Melihat Bisnis Ikan Cupang di Indonesia

    2
    899
    peluang bisnis ikan cupang
    Sumber Foto: Amartha

    Menurut Kementerian Kelautan dan Perikanan (KKP), pada 2017, nilai ekspor ikan hias Indonesia di dominasi oleh ikan hias air tawar sebesar 74 persen. Namun, ikan hias di Indonesia masih didominasi oleh ikan arwana dan botia.

    Indonesia berada di peringkat kelima dengan nilai 20,42 juta dollar AS. Posisi teratas ditempati Singapura, Jepang dan Myanmar. China menjadi negara tujuan utama untuk ekspor ikan hias air tawar dari Indonesia sebesar 31,85 persen, Jepang 12,2 persen, Singapura 8,1 persen dan Amerika Serikat 6,7 persen.

    Menurut data dan Badan Koordinasi Survei dan Pemetaan Nasional (Bakosurtanal), pada 2013, luas perairan Indonesia 3.257.483 km2. Indonesia mempunyai potensi besar dalam mengembangkan ikan hias.

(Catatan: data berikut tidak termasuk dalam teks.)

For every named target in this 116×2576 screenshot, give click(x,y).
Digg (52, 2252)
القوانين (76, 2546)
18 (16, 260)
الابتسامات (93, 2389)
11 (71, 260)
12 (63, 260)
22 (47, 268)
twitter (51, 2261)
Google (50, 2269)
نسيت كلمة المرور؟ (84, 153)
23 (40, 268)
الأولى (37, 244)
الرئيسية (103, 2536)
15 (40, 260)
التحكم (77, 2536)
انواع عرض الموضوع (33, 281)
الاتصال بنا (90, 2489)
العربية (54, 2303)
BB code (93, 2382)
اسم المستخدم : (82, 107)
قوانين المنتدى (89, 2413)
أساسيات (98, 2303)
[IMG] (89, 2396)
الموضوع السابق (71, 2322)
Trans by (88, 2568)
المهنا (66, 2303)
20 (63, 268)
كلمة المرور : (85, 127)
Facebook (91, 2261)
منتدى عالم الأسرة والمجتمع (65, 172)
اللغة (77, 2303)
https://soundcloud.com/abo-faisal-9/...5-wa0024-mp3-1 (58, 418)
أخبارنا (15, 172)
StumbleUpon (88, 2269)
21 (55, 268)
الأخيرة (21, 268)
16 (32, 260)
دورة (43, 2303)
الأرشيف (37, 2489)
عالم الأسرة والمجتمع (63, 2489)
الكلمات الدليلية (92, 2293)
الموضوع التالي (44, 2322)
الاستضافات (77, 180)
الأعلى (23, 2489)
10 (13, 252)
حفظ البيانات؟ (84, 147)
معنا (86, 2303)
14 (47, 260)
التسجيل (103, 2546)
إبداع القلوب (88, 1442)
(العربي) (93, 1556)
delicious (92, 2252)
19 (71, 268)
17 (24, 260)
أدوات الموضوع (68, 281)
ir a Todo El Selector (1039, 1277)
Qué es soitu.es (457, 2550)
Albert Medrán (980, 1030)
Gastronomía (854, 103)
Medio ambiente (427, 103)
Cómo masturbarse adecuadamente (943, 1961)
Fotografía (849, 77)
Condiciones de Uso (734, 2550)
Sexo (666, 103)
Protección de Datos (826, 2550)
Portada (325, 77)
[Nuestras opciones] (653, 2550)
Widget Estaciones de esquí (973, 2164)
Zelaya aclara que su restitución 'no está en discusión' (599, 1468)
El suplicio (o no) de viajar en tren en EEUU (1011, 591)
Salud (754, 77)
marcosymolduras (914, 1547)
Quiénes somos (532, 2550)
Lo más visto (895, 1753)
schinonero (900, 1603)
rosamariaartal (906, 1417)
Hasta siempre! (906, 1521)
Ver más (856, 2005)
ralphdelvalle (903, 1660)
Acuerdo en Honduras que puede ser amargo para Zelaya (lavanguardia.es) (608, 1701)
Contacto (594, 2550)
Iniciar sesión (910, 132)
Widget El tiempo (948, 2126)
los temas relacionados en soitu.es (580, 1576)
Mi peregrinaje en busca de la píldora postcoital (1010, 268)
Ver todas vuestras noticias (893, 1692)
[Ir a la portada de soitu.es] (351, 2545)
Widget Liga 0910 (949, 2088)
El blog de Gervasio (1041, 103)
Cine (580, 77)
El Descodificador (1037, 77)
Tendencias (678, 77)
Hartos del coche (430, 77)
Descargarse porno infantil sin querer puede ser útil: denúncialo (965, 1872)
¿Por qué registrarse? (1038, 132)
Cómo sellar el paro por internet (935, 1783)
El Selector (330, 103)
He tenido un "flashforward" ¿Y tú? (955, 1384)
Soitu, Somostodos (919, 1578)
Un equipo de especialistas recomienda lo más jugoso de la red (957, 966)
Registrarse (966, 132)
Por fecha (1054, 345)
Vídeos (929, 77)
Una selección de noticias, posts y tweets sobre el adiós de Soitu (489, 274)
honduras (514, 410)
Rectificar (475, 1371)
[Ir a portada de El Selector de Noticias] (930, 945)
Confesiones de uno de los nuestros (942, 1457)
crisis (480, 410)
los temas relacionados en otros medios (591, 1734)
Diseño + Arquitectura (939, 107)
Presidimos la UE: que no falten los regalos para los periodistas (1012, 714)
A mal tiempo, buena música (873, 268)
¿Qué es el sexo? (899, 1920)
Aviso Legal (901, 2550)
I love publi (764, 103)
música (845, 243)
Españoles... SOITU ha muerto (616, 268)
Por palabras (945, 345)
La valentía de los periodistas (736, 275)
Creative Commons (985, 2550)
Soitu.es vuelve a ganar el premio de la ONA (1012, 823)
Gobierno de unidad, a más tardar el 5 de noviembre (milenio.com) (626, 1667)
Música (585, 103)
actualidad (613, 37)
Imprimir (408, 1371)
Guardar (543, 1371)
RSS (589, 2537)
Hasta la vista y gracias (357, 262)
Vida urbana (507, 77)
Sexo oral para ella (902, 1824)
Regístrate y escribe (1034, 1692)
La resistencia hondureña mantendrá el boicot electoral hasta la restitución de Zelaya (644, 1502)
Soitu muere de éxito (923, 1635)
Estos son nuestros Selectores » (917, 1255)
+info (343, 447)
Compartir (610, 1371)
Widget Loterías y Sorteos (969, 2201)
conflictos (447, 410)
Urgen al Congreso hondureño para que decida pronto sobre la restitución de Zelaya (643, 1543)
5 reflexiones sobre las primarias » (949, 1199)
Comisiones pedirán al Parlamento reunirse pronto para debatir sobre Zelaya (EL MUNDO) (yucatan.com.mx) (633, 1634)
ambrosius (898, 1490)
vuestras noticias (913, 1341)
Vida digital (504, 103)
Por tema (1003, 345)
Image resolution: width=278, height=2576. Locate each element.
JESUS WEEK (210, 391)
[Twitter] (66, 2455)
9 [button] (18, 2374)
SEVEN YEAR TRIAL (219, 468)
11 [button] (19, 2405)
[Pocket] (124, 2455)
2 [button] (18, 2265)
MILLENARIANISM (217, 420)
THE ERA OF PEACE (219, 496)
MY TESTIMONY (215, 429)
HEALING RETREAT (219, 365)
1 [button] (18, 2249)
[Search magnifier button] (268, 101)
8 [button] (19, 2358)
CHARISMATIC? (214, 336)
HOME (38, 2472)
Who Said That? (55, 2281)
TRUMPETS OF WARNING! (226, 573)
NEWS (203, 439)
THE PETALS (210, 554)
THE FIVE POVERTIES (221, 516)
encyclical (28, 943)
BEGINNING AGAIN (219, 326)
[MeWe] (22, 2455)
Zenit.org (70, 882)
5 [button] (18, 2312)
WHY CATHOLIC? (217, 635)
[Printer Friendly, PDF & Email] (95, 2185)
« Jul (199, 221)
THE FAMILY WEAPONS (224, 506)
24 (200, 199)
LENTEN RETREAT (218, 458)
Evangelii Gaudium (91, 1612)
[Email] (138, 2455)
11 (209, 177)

Seperti dikutip biologi.lipi.go.id, komoditas ikan hias air tawar Indonesia yang menjadi favorit dalam perdagangan dunia yakni ikan cupang (Betta splenderis).

    Peluang Bisnis Ikan Cupang di Indonesia

    Ikan Cupang

    Ikan Cupang merupakan ikan hias yang dapat dijadikan sebagai hobi ataupun sebagai salah satu bisnis. Memiliki sirip dengan beragam warna menjadi salah satu alasan kenapa ikan ini banyak diminati oleh masyarakat Indonesia. Beberapa alasan lainnya yaitu:

    • Ikan Cupang bisa dipelihara dengan mudah. Cukup berikan pakan dan ganti air secara berkala.
    • Tidak memerlukan pasokan udara dalam akuarium atau botol bekas.
    • Dapat dijadikan hiasan di rumah. Sifatnya yang tidak bisa hidup bergerombol membuat ikan ini harus disimpan satu ikan per satu wadah.
    • Dapat meredakan stress. Warnanya yang beragam dan cantik membuat ikan ini dapat meredakan stress lho.

    Peluang Bisnis Ikan Cupang di Masa Pandemi

    Testimoni Apsiah, Mitra Amartha Yang Juga Peternak Ikan Cupang

    Potensi itu yang dilihat oleh Apsiah, pengusaha mikro perempuan di Ciseeng, Bogor yang merupakan mitra usaha Amartha sejak 2011. Dia bersyukur usaha ikan cupangnya dapat membantu kehidupan ekonomi keluarga. Sebelumnya, dia tidak mempunyai rumah milik sendiri. Kini, dia telah memiliki rumah dan tanah di Bogor yang ditinggali bersama sang suami dan anaknya.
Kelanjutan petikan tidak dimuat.